BEGIN Information shown
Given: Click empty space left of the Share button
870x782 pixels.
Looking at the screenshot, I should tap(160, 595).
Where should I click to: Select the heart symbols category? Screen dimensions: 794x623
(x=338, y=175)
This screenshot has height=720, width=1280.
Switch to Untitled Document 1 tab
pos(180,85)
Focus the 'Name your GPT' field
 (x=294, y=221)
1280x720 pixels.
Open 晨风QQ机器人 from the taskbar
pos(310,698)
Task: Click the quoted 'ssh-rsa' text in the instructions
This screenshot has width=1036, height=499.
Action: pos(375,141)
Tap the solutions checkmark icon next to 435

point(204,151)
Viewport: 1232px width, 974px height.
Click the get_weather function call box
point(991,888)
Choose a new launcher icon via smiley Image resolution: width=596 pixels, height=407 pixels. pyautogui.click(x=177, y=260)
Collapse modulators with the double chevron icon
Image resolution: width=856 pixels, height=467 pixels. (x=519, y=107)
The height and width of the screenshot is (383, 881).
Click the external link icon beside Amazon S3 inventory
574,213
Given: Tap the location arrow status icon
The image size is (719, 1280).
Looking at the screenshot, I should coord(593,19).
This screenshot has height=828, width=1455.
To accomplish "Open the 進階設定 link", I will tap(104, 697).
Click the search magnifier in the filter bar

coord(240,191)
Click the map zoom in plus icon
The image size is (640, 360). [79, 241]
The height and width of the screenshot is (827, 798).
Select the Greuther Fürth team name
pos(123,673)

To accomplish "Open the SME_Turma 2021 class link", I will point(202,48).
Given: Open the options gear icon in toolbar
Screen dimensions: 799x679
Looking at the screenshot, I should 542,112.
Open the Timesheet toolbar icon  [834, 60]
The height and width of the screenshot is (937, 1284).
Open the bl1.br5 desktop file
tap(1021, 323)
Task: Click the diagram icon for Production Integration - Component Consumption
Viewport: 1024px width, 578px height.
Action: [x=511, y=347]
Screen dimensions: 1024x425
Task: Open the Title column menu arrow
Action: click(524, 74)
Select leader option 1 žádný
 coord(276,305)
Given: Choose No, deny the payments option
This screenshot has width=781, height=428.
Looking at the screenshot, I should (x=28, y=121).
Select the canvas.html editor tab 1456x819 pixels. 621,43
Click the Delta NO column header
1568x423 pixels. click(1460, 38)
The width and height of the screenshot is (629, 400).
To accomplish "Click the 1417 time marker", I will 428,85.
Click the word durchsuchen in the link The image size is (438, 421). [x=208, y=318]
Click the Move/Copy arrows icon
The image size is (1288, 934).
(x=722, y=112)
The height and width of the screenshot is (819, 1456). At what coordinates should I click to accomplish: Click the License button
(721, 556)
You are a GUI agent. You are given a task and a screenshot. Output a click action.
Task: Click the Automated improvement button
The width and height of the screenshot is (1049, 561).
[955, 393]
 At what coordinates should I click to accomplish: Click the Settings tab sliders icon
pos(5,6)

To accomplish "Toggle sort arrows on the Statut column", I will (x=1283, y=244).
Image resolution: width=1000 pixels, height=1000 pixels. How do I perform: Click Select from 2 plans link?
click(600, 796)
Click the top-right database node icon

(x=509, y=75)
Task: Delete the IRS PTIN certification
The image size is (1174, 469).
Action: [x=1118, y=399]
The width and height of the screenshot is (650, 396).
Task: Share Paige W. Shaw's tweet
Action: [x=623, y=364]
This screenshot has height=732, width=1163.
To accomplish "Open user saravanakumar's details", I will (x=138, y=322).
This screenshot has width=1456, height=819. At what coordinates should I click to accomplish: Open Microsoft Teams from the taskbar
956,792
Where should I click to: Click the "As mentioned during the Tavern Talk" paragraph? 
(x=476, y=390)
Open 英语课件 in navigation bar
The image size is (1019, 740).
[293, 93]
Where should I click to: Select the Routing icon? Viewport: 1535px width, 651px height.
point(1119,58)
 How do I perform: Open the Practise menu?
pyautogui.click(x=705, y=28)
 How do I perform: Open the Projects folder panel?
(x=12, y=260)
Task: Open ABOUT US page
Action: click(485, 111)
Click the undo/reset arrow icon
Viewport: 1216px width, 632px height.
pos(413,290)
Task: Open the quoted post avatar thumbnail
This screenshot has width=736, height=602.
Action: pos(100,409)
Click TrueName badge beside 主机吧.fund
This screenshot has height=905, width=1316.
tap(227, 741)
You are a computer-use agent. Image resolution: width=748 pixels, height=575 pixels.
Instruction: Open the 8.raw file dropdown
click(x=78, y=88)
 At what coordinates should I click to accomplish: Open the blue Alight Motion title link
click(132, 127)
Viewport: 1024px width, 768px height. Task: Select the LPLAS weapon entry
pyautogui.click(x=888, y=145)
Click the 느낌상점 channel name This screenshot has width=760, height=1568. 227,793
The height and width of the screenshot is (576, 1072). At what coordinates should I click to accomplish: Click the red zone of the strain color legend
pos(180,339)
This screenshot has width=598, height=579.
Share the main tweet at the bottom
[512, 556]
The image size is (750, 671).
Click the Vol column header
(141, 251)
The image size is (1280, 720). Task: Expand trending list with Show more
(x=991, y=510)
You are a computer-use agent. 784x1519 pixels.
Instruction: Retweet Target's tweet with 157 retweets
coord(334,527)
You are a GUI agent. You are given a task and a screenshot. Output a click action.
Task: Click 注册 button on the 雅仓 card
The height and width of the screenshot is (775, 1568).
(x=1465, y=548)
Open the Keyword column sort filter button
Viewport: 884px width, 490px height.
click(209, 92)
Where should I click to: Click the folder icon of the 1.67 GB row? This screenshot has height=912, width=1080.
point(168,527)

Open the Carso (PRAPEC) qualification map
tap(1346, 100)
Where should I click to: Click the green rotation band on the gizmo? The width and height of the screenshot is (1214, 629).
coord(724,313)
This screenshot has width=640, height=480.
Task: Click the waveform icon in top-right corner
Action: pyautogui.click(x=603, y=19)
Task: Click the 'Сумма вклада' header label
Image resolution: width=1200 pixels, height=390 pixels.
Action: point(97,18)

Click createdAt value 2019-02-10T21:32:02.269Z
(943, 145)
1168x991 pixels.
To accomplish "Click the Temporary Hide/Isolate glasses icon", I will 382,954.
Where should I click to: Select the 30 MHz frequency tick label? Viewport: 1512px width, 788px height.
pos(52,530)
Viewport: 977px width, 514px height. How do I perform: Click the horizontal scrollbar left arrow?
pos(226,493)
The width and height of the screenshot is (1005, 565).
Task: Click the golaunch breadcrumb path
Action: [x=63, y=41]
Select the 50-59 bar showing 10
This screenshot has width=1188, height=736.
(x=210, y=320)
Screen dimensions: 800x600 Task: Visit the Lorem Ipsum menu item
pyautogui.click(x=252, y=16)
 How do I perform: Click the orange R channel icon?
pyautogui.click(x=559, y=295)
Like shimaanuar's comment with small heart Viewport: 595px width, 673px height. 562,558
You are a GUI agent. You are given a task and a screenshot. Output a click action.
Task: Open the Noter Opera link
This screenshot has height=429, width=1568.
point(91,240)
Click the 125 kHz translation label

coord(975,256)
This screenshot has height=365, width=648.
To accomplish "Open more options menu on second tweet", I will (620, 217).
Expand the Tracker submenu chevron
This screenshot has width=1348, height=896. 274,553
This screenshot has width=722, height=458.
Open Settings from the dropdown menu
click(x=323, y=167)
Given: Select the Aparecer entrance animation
END Information shown
• Task item: Transcribe the full listing, word for word.

• Result below:
Given: Click empty space left of the Share button
870x782 pixels.
Looking at the screenshot, I should tap(160, 595).
Where should I click to: Select the heart symbols category? Screen dimensions: 794x623
(x=338, y=175)
This screenshot has height=720, width=1280.
Switch to Untitled Document 1 tab
pos(180,85)
Focus the 'Name your GPT' field
 (x=294, y=221)
1280x720 pixels.
Open 晨风QQ机器人 from the taskbar
pos(310,698)
Task: Click the quoted 'ssh-rsa' text in the instructions
This screenshot has width=1036, height=499.
Action: pos(375,141)
Tap the solutions checkmark icon next to 435

point(204,151)
Viewport: 1232px width, 974px height.
Click the get_weather function call box
point(991,888)
Choose a new launcher icon via smiley Image resolution: width=596 pixels, height=407 pixels. pyautogui.click(x=177, y=260)
Collapse modulators with the double chevron icon
Image resolution: width=856 pixels, height=467 pixels. (x=519, y=107)
The height and width of the screenshot is (383, 881).
Click the external link icon beside Amazon S3 inventory
574,213
Given: Tap the location arrow status icon
The image size is (719, 1280).
Looking at the screenshot, I should coord(593,19).
This screenshot has height=828, width=1455.
To accomplish "Open the 進階設定 link", I will tap(104, 697).
Click the search magnifier in the filter bar

coord(240,191)
Click the map zoom in plus icon
The image size is (640, 360). [79, 241]
The height and width of the screenshot is (827, 798).
Select the Greuther Fürth team name
pos(123,673)

To accomplish "Open the SME_Turma 2021 class link", I will point(202,48).
Given: Open the options gear icon in toolbar
Screen dimensions: 799x679
Looking at the screenshot, I should 542,112.
Open the Timesheet toolbar icon  [834, 60]
The height and width of the screenshot is (937, 1284).
Open the bl1.br5 desktop file
tap(1021, 323)
Task: Click the diagram icon for Production Integration - Component Consumption
Viewport: 1024px width, 578px height.
Action: [x=511, y=347]
Screen dimensions: 1024x425
Task: Open the Title column menu arrow
Action: click(524, 74)
Select leader option 1 žádný
 coord(276,305)
Given: Choose No, deny the payments option
This screenshot has width=781, height=428.
Looking at the screenshot, I should (x=28, y=121).
Select the canvas.html editor tab 1456x819 pixels. 621,43
Click the Delta NO column header
1568x423 pixels. click(1460, 38)
The width and height of the screenshot is (629, 400).
To accomplish "Click the 1417 time marker", I will 428,85.
Click the word durchsuchen in the link The image size is (438, 421). [x=208, y=318]
Click the Move/Copy arrows icon
The image size is (1288, 934).
(x=722, y=112)
The height and width of the screenshot is (819, 1456). At what coordinates should I click to accomplish: Click the License button
(721, 556)
You are a GUI agent. You are given a task and a screenshot. Output a click action.
Task: Click the Automated improvement button
The width and height of the screenshot is (1049, 561).
[955, 393]
 At what coordinates should I click to accomplish: Click the Settings tab sliders icon
pos(5,6)

To accomplish "Toggle sort arrows on the Statut column", I will (x=1283, y=244).
Image resolution: width=1000 pixels, height=1000 pixels. How do I perform: Click Select from 2 plans link?
click(600, 796)
Click the top-right database node icon

(x=509, y=75)
Task: Delete the IRS PTIN certification
The image size is (1174, 469).
Action: [x=1118, y=399]
The width and height of the screenshot is (650, 396).
Task: Share Paige W. Shaw's tweet
Action: [x=623, y=364]
This screenshot has height=732, width=1163.
To accomplish "Open user saravanakumar's details", I will (x=138, y=322).
This screenshot has width=1456, height=819. At what coordinates should I click to accomplish: Open Microsoft Teams from the taskbar
956,792
Where should I click to: Click the "As mentioned during the Tavern Talk" paragraph? 
(x=476, y=390)
Open 英语课件 in navigation bar
The image size is (1019, 740).
[293, 93]
Where should I click to: Select the Routing icon? Viewport: 1535px width, 651px height.
point(1119,58)
 How do I perform: Open the Practise menu?
pyautogui.click(x=705, y=28)
 How do I perform: Open the Projects folder panel?
(x=12, y=260)
Task: Open ABOUT US page
Action: click(485, 111)
Click the undo/reset arrow icon
Viewport: 1216px width, 632px height.
pos(413,290)
Task: Open the quoted post avatar thumbnail
This screenshot has width=736, height=602.
Action: pos(100,409)
Click TrueName badge beside 主机吧.fund
This screenshot has height=905, width=1316.
tap(227, 741)
You are a computer-use agent. Image resolution: width=748 pixels, height=575 pixels.
Instruction: Open the 8.raw file dropdown
click(x=78, y=88)
 At what coordinates should I click to accomplish: Open the blue Alight Motion title link
click(132, 127)
Viewport: 1024px width, 768px height. Task: Select the LPLAS weapon entry
pyautogui.click(x=888, y=145)
Click the 느낌상점 channel name This screenshot has width=760, height=1568. 227,793
The height and width of the screenshot is (576, 1072). At what coordinates should I click to accomplish: Click the red zone of the strain color legend
pos(180,339)
This screenshot has width=598, height=579.
Share the main tweet at the bottom
[512, 556]
The image size is (750, 671).
Click the Vol column header
(141, 251)
The image size is (1280, 720). Task: Expand trending list with Show more
(x=991, y=510)
You are a computer-use agent. 784x1519 pixels.
Instruction: Retweet Target's tweet with 157 retweets
coord(334,527)
You are a GUI agent. You are given a task and a screenshot. Output a click action.
Task: Click 注册 button on the 雅仓 card
The height and width of the screenshot is (775, 1568).
(x=1465, y=548)
Open the Keyword column sort filter button
Viewport: 884px width, 490px height.
click(209, 92)
Where should I click to: Click the folder icon of the 1.67 GB row? This screenshot has height=912, width=1080.
point(168,527)

Open the Carso (PRAPEC) qualification map
tap(1346, 100)
Where should I click to: Click the green rotation band on the gizmo? The width and height of the screenshot is (1214, 629).
coord(724,313)
This screenshot has width=640, height=480.
Task: Click the waveform icon in top-right corner
Action: pyautogui.click(x=603, y=19)
Task: Click the 'Сумма вклада' header label
Image resolution: width=1200 pixels, height=390 pixels.
Action: point(97,18)

Click createdAt value 2019-02-10T21:32:02.269Z
(943, 145)
1168x991 pixels.
To accomplish "Click the Temporary Hide/Isolate glasses icon", I will 382,954.
Where should I click to: Select the 30 MHz frequency tick label? Viewport: 1512px width, 788px height.
pos(52,530)
Viewport: 977px width, 514px height. How do I perform: Click the horizontal scrollbar left arrow?
pos(226,493)
The width and height of the screenshot is (1005, 565).
Task: Click the golaunch breadcrumb path
Action: [x=63, y=41]
Select the 50-59 bar showing 10
This screenshot has width=1188, height=736.
(x=210, y=320)
Screen dimensions: 800x600 Task: Visit the Lorem Ipsum menu item
pyautogui.click(x=252, y=16)
 How do I perform: Click the orange R channel icon?
pyautogui.click(x=559, y=295)
Like shimaanuar's comment with small heart Viewport: 595px width, 673px height. 562,558
You are a GUI agent. You are given a task and a screenshot. Output a click action.
Task: Open the Noter Opera link
This screenshot has height=429, width=1568.
point(91,240)
Click the 125 kHz translation label

coord(975,256)
This screenshot has height=365, width=648.
To accomplish "Open more options menu on second tweet", I will (620, 217).
Expand the Tracker submenu chevron
This screenshot has width=1348, height=896. 274,553
This screenshot has width=722, height=458.
Open Settings from the dropdown menu
click(x=323, y=167)
Given: Select the Aparecer entrance animation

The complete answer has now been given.